It was always a question of when, not if, Liam Byrne’s rising star would finally reach cabinet level, and many weren’t surprised when he was one of the main beneficiaries of Gordon Brown’s reshuffle in October 2008. His business background (Harvard MBA and a founder of his own e-government business) and his experience in strategy (Byrne worked at Accenture and advised the Labour party on reorganising Millbank), gives him a good basis for taking on the job of Cabinet Office minister, known for being tricky because it involves banging heads together without having the clout of a spending department.

But if anything, Byrne seems keen to disown his old profession by agreeing with the proposition that ‘we spend too much money on consultants’ and admits that he’s already set ‘ambitious targets for how the Cabinet Office needs to cut back on that kind of spending’. But while the management consultants may be out, the new minister for public service reform hopes to spend this year ‘bringing innovators’ and even ‘heretics’ in to ‘look at new ways of doing things’ and new ways of ‘rewriting the old rules’.

He is eager to preside over the next big stage of reform which he describes as ‘unlocking the imagination, the innovation and the creativity of people who went into public service to make a difference to people’s lives’. He believes that this requires a ‘different role for the centre’ where the power is retained to ‘shut down a service that is second-class’ but which doesn’t entail ‘setting millions of targets, going round ticking boxes and checking everybody is doing what we’ve told them to do’. Instead, Labour’s new task is to ‘radically personalise services’ and ‘stop treating people as a number’ while also ‘letting go and trusting frontline leaders and frontline staff’.

Byrne’s frank about the fact that this will require a shift in political mindset: ‘When New Labour was started we were control freaks when actually we wanted to be change-agents, and that is the change of gear that we have to go through now’. He also criticises New Labour for making ‘a fetish of public service reform’ and forgetting to ‘tell a story about what were we reforming for’. But he is adamant that this doesn’t mean rowing back on reform, even if some people think that it’s a distraction in the current economic downturn. If anything, the new minister argues, Labour has got to ‘accelerate public service reform now because public expectations are going up at a time when public spending is flat’.

If this is to be a success, however, Labour needs to put forward an argument about ‘the kind of economy we’re trying to create and the kind of society that we believe in’. And Byrne believes this will require Labour to restate the case for the role of government: ‘We have to take on the Tory argument about the need for government’ and say ‘you don’t need big government to have a strong state, but you need a strong state if you want a richer country and a fairer society.’ And he believes there is no time better than the current to prove that the state is key: ‘There is now this pretty widely-shared international consensus that we’ve helped lead among parties of the left and the right, among economists of the left and the right, that government has to act and invest now.’ But ‘the only modern party outside that consensus is David Cameron’s Conservative party’ who have ‘reverted to type’ and seem to ‘operate on feedback from focus groups rather than economists’.

The minister does stress that the government must deliver its ‘ambitious programme of efficiencies’ set out in the pre-budget report, however, if Labour is to counter the Tories’ charge of financial irresponsibility. He says: ‘I don’t think we want to make a fetish of cuts – they’re not a badge of honour – but we have got to be serious about tightening our belt in a downturn and putting public money where it makes the most difference, which is on the frontline.’ He concedes, too, that if ‘you believe, as I do, that we want a smaller centre that acts strategically, then further efficiencies are probably needed’.

+++

SET OF TASKS:
a) Answer these questions about the Liam Byrne profile:
(i) In what month and year did Gordon Brown's reshuffle take place?
(ii) Besides "innovators," whom does Byrne hope to bring in this year?
(iii) Which party does Byrne call the only modern party outside the consensus?
b) Can you copy the passage of the Liam Byrne profile that starts at "It was always" and ends at "a spending department."?

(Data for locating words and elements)

+++

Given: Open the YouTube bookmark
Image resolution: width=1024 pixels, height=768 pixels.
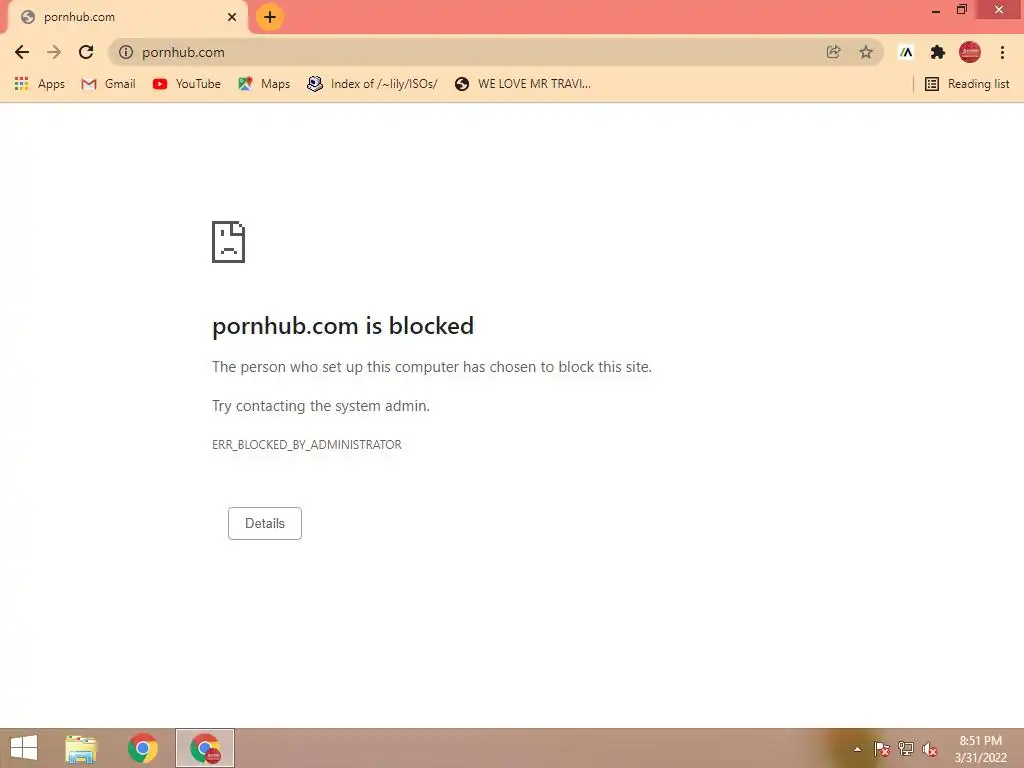Looking at the screenshot, I should tap(187, 84).
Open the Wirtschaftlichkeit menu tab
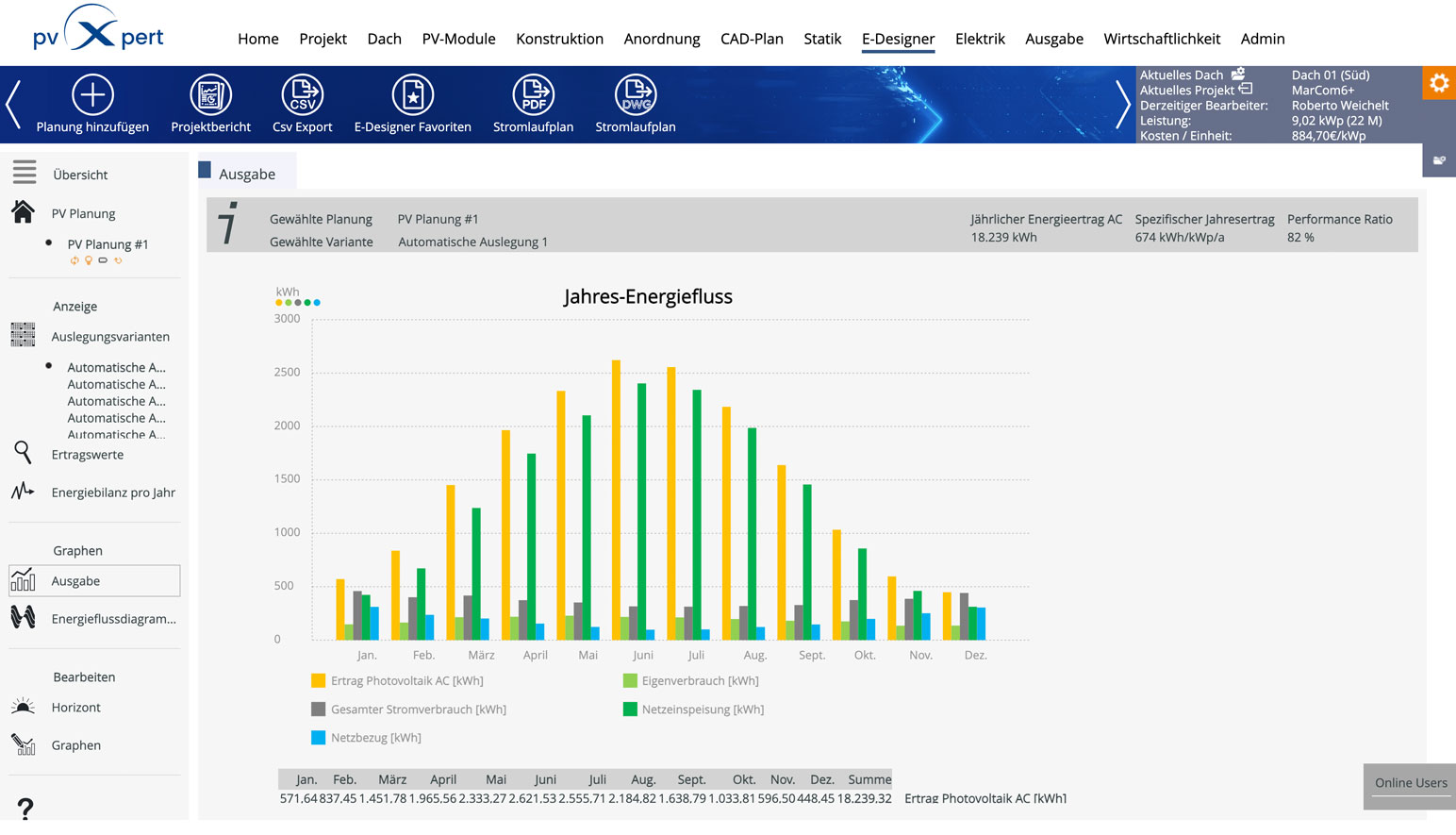The width and height of the screenshot is (1456, 835). tap(1161, 39)
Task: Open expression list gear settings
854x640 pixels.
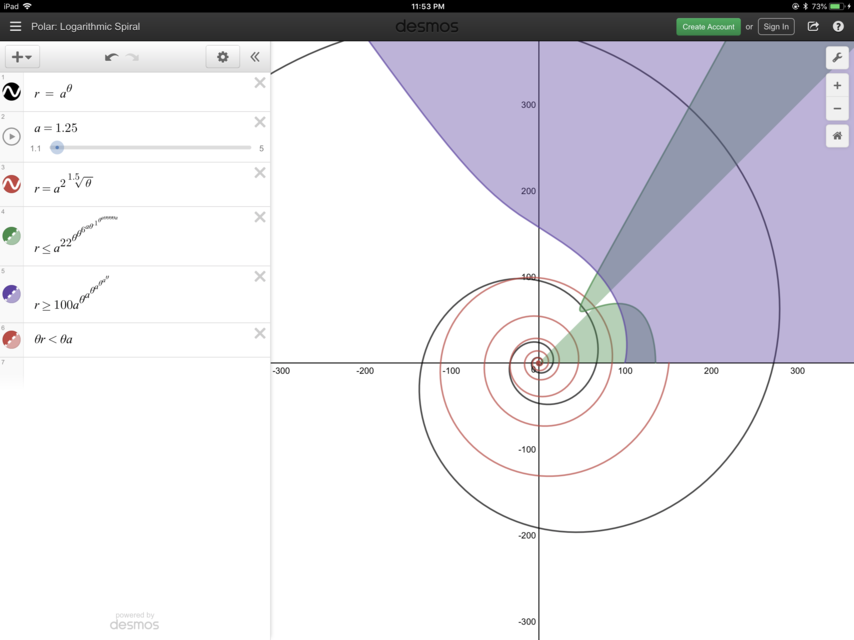Action: 222,57
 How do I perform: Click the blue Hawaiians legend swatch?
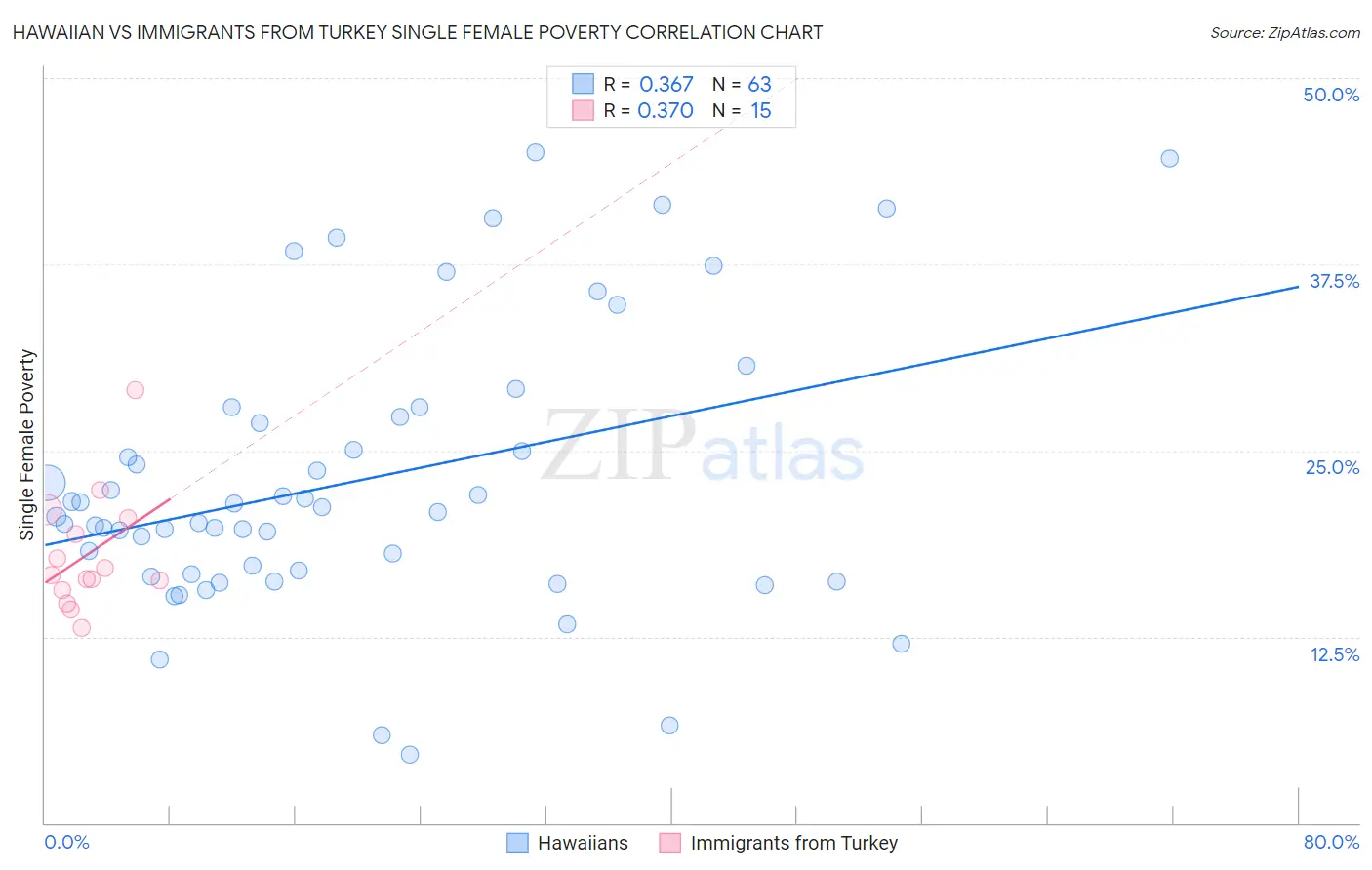(517, 843)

+++

TASK-BY-TASK RESULTS:
a)
(i) October 2008
(ii) "Heretics"
(iii) David Cameron's Conservative party

b)
It was always a question of when, not if, Liam Byrne’s rising star would finally reach cabinet level, and many weren’t surprised when he was one of the main beneficiaries of Gordon Brown’s reshuffle in October 2008. His business background (Harvard MBA and a founder of his own e-government business) and his experience in strategy (Byrne worked at Accenture and advised the Labour party on reorganising Millbank), gives him a good basis for taking on the job of Cabinet Office minister, known for being tricky because it involves banging heads together without having the clout of a spending department.